Dataset entries:
- Opening Delimiter -
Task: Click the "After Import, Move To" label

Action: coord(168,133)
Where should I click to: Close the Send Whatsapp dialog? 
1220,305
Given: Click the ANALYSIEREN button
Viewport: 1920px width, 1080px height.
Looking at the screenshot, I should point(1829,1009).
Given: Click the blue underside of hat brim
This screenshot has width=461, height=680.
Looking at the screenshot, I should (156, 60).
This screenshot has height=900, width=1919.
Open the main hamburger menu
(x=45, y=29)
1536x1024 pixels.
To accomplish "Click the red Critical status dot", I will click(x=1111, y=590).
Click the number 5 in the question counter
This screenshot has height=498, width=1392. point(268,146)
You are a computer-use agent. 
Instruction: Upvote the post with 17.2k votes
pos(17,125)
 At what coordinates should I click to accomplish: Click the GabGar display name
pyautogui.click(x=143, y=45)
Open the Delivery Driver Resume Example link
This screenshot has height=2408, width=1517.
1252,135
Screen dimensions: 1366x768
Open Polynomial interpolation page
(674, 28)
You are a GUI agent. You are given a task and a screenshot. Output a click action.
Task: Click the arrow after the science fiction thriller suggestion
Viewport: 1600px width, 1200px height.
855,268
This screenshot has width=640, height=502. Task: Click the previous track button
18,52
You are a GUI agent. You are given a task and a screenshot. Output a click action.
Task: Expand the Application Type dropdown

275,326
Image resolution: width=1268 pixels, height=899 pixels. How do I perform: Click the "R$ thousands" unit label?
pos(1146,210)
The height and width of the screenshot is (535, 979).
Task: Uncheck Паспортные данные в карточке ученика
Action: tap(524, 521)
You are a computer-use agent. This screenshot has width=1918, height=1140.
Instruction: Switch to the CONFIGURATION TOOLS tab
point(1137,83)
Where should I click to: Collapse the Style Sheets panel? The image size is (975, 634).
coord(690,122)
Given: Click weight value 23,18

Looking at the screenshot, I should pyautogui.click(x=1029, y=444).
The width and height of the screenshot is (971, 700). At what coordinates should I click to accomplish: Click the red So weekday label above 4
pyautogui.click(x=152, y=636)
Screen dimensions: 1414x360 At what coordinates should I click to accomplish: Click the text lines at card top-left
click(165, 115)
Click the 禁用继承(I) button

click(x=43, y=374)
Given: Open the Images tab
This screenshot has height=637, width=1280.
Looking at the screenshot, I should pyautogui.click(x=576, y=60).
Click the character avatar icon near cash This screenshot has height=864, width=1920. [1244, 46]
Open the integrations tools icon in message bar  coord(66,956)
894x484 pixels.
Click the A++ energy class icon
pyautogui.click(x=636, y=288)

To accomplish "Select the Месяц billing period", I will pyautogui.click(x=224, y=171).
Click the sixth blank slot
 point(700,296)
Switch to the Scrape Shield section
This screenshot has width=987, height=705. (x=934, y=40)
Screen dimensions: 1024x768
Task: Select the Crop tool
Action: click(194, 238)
- Closing Delimiter -
The lines above, from the start of the records through the one containing "Given: Click the blue underside of hat brim", are to be printed exactly, and nothing else is to be included.

Reply:
Task: Click the "After Import, Move To" label

Action: coord(168,133)
Where should I click to: Close the Send Whatsapp dialog? 
1220,305
Given: Click the ANALYSIEREN button
Viewport: 1920px width, 1080px height.
Looking at the screenshot, I should point(1829,1009).
Given: Click the blue underside of hat brim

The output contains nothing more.